- The Washington Times - Thursday, February 20, 2003

CAPE CANAVERAL, Fla., Feb. 20 (UPI) — With the shuttle fleet grounded for the foreseeable future, Russia is seeking additional funding from Europe to pay for extra servicing missions to the International Space Station, the head of the Russian space agency said Thursday.

"If the ISS is to (maintain) a crew of three, four Russian spacecraft will have to be launched this year instead of the originally expected three," said Yuri Koptov, head of the Rosaviakosmos space agency.

In exchange for European funding, Koptov offered to fly European astronauts on long-duration space missions, a slot currently filled only by U.S. astronauts and Russian cosmonauts.

U.S. law intended to stem the transfer of weapons technology to adversaries prohibits the direct financing of Russian spaceships.

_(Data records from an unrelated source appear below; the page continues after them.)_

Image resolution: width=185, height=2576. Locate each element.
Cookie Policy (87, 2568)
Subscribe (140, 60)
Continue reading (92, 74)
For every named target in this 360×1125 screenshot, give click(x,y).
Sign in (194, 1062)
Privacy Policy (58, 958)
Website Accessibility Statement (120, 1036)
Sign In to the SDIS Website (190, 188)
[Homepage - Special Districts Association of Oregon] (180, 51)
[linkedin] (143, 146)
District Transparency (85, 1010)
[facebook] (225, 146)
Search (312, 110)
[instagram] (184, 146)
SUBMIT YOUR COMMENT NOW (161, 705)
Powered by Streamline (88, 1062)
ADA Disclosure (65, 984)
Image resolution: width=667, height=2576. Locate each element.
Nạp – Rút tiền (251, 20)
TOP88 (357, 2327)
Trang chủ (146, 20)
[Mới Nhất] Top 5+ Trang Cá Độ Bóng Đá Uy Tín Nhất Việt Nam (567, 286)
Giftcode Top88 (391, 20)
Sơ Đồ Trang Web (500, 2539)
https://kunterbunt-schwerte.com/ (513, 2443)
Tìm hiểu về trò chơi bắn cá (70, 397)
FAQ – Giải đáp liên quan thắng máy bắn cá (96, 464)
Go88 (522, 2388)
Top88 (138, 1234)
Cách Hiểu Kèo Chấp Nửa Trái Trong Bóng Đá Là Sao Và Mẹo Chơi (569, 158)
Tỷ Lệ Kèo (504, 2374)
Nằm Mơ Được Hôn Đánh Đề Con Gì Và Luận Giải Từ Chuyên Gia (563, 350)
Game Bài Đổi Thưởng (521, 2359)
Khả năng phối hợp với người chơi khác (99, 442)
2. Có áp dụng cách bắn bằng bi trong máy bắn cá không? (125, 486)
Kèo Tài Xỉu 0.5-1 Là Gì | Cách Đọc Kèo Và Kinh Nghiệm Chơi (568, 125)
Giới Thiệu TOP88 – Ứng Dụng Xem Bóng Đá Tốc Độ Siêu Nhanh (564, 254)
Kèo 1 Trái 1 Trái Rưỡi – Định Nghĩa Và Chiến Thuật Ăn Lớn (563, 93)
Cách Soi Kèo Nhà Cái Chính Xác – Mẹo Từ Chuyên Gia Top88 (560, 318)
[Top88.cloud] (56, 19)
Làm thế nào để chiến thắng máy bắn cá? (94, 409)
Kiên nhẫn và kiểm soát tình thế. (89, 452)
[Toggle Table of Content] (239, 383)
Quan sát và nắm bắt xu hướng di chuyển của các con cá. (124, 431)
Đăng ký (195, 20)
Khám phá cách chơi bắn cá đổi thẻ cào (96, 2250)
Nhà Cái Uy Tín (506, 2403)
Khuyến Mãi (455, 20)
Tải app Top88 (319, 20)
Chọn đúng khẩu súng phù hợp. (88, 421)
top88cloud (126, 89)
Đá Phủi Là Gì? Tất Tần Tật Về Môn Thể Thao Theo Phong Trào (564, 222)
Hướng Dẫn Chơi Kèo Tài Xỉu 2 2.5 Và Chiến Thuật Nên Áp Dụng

At a news conference Thursday, NASA administrator Sean O'Keefe downplayed concerns the United States could find its presence aboard the space station diminished.

"How we treat each other and work through this in times of challenge like we see today is the reason why this kind of partnership was put together," said O'Keefe.

O'Keefe said discussions about how to manage the space station's limited resources and crew assignments are still pending. Among the considerations is flying a two-person caretaker crew to reduce the amount of water needed aboard the outpost.

Koptov, however, said a two-member expedition crew is scheduled to fly to the space station in early May and that the names of the cosmonauts would be announced in two weeks, the Tass news agency reports.

Koptov also said budget shortfalls in Russia will force the cancellation of five of 11 planned Russian space station modules.

NASA was about to begin a final stretch of seven shuttle missions to complete the U.S. portion of the station when the Columbia accident occurred, postponing indefinitely all shuttle flights.

O'Keefe refused to rule out the possibility that the shuttles might never fly again.

"I am not certain of anything in this life," said the administrator. " Feb. 1 reminds us all how risky this business is."